Records contained in a dataset
* * * * *

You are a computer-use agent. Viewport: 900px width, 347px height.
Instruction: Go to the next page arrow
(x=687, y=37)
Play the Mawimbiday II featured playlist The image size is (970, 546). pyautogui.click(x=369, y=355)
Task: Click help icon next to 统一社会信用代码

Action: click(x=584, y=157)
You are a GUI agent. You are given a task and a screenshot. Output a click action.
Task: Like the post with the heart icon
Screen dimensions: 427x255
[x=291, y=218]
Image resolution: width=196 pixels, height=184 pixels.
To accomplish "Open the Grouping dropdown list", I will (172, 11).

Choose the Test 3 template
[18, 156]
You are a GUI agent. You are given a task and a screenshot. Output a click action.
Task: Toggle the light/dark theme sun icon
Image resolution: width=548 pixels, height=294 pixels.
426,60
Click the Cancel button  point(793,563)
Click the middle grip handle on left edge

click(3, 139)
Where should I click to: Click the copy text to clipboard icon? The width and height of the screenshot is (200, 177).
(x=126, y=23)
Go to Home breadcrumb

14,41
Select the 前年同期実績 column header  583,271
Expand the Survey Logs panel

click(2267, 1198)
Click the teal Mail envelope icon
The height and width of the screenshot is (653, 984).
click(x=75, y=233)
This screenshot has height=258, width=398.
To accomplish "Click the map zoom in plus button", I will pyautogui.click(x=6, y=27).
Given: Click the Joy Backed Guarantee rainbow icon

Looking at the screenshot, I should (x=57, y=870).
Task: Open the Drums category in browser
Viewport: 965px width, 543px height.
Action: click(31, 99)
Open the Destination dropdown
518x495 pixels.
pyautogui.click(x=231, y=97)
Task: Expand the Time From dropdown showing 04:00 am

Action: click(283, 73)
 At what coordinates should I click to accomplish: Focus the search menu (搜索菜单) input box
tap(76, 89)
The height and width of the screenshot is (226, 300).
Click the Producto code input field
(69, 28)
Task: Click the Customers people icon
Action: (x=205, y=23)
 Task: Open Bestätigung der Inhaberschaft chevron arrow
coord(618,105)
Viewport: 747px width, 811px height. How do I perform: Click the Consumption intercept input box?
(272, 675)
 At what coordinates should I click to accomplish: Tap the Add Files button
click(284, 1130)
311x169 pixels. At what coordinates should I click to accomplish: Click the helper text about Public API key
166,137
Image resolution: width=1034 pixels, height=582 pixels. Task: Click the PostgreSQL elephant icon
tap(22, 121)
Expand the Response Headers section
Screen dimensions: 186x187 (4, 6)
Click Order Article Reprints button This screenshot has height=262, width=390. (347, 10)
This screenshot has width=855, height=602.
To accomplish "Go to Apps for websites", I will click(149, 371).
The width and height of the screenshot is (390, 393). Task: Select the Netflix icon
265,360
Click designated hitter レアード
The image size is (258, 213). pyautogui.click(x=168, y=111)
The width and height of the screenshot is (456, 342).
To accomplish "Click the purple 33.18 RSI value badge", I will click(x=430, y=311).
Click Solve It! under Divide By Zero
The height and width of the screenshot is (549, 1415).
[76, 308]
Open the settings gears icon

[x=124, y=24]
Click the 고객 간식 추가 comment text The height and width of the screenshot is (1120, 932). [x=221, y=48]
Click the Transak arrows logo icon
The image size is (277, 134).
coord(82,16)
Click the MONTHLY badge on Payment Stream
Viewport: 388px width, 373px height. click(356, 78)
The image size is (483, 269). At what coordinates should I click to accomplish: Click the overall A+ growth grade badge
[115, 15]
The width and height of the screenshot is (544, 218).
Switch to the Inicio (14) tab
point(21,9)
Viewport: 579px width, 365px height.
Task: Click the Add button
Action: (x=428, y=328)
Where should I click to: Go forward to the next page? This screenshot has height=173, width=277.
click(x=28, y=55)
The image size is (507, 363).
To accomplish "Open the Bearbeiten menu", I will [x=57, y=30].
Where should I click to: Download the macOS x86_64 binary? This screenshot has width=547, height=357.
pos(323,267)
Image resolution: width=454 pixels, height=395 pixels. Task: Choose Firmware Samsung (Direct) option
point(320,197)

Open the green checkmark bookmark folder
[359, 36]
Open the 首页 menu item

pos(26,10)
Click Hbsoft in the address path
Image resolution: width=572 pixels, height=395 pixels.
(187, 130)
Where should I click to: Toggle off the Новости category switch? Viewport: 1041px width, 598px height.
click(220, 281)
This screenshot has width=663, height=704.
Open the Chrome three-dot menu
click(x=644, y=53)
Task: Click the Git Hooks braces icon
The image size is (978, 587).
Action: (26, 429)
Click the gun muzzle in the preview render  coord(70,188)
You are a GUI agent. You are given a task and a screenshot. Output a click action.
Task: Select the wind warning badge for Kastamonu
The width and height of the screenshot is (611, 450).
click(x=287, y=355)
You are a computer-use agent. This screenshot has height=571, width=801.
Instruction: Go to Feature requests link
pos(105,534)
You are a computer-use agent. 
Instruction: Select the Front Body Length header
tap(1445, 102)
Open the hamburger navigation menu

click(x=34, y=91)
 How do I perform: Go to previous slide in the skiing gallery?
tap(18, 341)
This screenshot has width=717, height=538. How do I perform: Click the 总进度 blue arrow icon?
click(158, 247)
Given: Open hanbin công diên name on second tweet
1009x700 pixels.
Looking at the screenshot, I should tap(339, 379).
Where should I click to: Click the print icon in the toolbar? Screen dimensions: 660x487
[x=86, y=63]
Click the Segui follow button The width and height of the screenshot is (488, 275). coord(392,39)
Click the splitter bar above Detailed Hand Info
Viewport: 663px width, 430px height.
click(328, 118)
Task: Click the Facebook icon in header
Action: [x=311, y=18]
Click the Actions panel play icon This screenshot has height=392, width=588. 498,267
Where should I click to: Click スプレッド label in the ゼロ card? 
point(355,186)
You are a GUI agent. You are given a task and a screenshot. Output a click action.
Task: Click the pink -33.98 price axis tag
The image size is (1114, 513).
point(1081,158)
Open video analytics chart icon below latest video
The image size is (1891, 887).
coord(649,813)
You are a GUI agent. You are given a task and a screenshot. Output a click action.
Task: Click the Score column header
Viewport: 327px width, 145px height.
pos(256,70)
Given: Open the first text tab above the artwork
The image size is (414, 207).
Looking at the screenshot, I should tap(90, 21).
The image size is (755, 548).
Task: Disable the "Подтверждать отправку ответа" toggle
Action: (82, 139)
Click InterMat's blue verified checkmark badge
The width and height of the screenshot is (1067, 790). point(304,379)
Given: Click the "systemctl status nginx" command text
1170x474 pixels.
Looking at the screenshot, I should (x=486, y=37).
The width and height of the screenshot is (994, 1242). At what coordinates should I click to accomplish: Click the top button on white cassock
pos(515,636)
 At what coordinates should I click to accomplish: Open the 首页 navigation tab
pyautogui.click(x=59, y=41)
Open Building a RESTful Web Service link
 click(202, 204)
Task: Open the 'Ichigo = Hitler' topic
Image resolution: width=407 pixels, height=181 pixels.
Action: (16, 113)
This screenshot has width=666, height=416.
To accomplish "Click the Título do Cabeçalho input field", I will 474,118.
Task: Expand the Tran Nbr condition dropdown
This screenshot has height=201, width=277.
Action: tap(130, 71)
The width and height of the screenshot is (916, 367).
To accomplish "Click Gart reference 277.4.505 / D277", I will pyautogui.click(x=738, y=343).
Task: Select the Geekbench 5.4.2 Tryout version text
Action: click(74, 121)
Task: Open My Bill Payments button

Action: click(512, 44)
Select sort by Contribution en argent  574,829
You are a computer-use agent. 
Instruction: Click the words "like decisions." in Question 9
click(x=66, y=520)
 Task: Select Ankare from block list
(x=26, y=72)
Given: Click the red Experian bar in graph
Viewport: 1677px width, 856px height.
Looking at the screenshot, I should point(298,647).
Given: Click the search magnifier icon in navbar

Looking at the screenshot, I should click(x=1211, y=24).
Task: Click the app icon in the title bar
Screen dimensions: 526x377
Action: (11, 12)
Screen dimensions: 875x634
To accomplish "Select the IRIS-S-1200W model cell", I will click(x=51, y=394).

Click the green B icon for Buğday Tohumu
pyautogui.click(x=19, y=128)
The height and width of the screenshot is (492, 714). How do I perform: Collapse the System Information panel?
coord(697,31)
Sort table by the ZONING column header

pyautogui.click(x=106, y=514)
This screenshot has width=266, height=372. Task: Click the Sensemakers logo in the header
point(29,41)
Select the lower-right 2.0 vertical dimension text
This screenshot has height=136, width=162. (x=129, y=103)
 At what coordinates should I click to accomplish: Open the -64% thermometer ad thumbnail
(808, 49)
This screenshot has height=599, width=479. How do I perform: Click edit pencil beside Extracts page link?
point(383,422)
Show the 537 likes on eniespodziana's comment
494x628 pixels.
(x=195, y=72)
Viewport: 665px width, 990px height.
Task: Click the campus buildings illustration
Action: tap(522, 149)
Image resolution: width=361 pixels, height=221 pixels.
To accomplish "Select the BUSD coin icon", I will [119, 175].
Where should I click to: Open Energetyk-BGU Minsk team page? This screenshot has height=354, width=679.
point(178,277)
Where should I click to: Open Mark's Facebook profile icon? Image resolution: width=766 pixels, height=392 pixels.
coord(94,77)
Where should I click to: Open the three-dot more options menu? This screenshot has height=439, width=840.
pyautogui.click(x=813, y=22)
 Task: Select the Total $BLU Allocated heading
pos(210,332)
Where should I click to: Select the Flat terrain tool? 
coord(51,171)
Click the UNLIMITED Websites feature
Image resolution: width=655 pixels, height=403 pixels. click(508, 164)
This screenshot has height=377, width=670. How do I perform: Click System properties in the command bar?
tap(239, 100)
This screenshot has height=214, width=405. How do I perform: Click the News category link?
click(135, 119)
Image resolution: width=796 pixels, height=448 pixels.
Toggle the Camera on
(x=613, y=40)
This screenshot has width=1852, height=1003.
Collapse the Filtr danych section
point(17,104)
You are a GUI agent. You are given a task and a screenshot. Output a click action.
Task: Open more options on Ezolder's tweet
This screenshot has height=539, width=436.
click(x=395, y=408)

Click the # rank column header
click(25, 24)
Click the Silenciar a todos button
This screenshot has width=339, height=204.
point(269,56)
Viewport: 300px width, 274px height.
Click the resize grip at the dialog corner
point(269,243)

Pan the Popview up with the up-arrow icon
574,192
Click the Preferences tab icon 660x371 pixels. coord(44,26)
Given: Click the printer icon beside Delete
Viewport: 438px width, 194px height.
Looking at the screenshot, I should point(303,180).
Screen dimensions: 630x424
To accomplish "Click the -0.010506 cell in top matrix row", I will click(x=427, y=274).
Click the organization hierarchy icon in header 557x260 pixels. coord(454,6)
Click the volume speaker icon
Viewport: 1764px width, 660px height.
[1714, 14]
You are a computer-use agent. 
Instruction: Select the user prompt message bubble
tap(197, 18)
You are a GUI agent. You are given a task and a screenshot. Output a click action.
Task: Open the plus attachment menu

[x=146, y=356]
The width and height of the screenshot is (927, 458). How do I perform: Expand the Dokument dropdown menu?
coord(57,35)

* * * * *

Every line above that holds the string "cell" should be copied into the answer.

To accomplish "Select the IRIS-S-1200W model cell", I will click(x=51, y=394).
To accomplish "Click the -0.010506 cell in top matrix row", I will click(x=427, y=274).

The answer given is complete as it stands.